===== Belge Alıntısı =====

• İSTANBUL
  • İMSAK
    00:00
    GÜNEŞ
    00:00
    ÖĞLE
    00:00
    İKİNDİ
    00:00
    AKŞAM
    00:00
    YATSI
    00:00
  • 0.0
  • 0.0
  • 0.0
Ali Erkan Kavaklı
Ali Erkan Kavaklı
TÜM YAZILARI

44 yıl sonra gelinen yer tam bir hayal kırıklığı

03 Nisan 2014
A


Ali Erkan Kavaklı İletişim: [email protected]

Hüseyin Gülerce ifade ettiğine göre benim de yazmamda fayda var. 1970’te Hocaefendi ile Buca kampında kalmış ve risalelerden Mektubat’ı kampta okuyup bitirmiştim.

O gün bugün cemaatin kıyısında kenarında bulundum, burs verdim, sohbetlere katıldım.

===== Kayıtlı Veriler =====

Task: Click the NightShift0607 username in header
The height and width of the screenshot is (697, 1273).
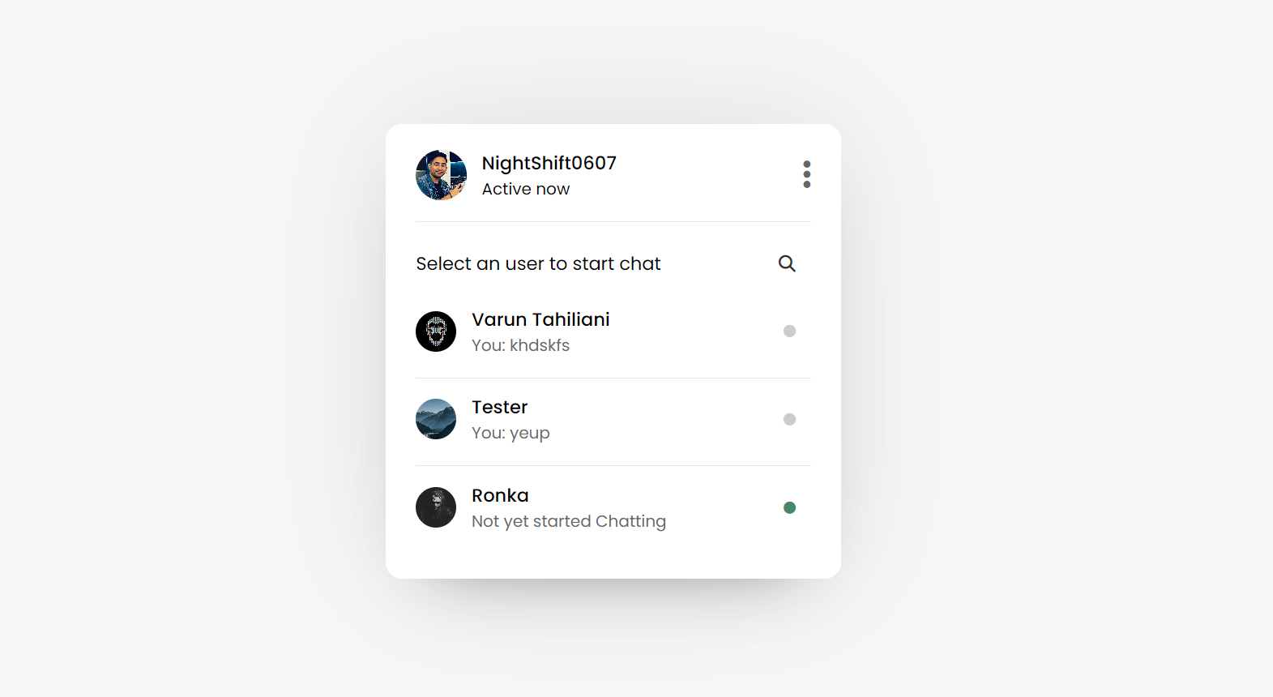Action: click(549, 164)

=====
===== Kayıtlı Veriler =====

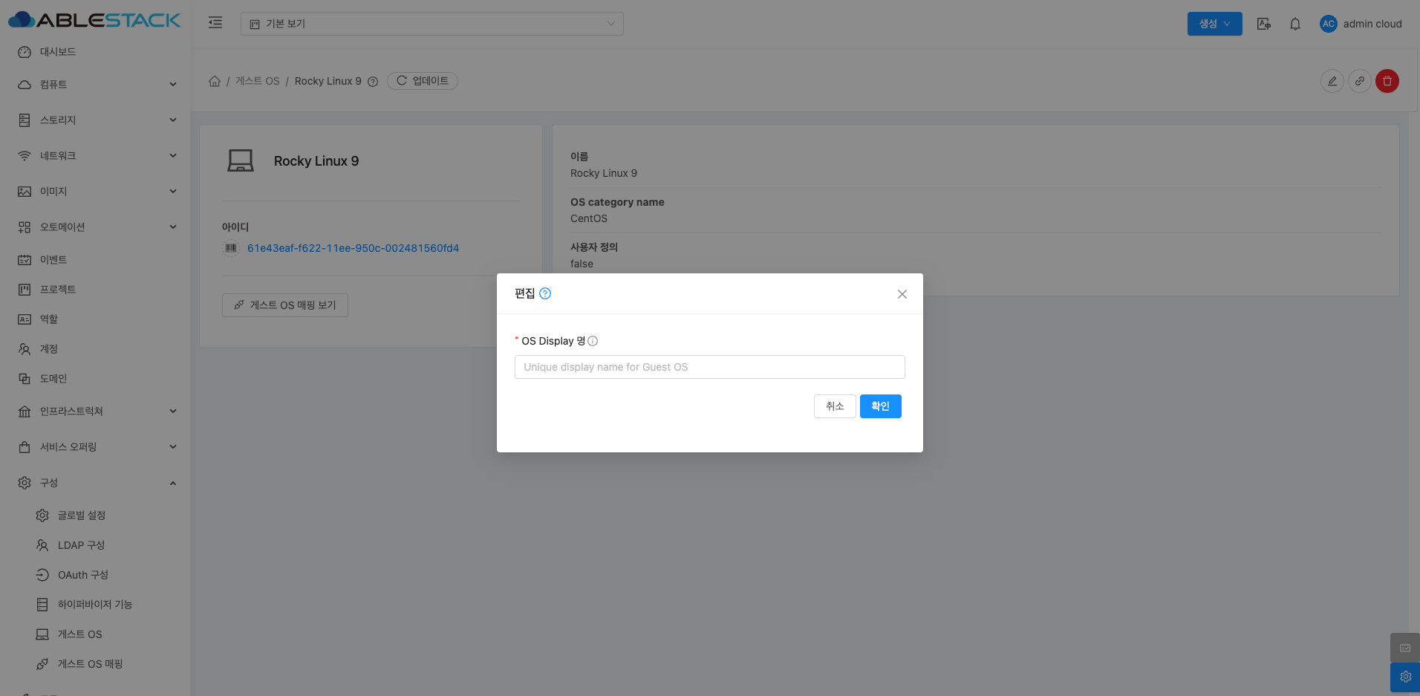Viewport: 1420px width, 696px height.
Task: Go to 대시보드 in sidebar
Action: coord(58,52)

=====
===== Kayıtlı Veriler =====

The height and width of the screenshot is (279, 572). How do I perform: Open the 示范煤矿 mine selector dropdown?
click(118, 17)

=====

Cemaatin kıyısında geçen yılları anlatan köşe yazısını, gösterilen son cümleden sonra gelecek şekilde sürdürün.

Üstad Bediüzzaman’ın en önemli prensibi Kur’an ve imana hizmet etmek, siyasetten uzak durmaktır. 44 sene sonra cemaat, camiaya dönüşüp siyasete öyle bir daldı ki…

Üstadın ve cemaatin yıllarca takip ettiği düsturlar unutuldu, yerini zıtları aldı. Bunları şöyle sıralamak mümkün:

1. “Şeytandan ve siyasetten Allah’a sığınırım” der Bediüzzaman. Camia medyası siyasetten başka bir şey yazmaz oldu. Üstelik Üstad Bediüzzaman’a 35 sene hapishanelerde, sürgünlerde, mahkemelerde etmedik eziyet bırakmayan CHP’nin yanında…

2. Üstat, bizler muhabbet fedaileriyiz, husumete vaktimiz yoktur, der. Camia medyası husumet fedaisi kesildi. 

Hayat-ı mâneviye ve sıhhat-i ubudiyet, adâvet ve inatla sarsılır çünkü vasıta-i halâs ve vesile-i necat olan ihlâs zayi olur. Zira tarafgir bir muannit kendi amâl-i hayriyesinde hasmına tefevvuk ister. Hâlisen liveçhillâh amele pek de muvaffak olamaz. Hem hüküm ve muamelâtında tarafgirini tercih eder, adalet edemez. İşte ef’âl ve a’mâl-i hayriyenin esasları olan ihlâs ve adalet, husumet ve adâvetle kaybolur.” (Uhuvvet Risalesi, altıncı vecih)

Seçim süreci boyunca Allah rızası yerine Ak Parti düşmanlığı esas alındı. Muhabbet yerine düşmanlık tercih edildi.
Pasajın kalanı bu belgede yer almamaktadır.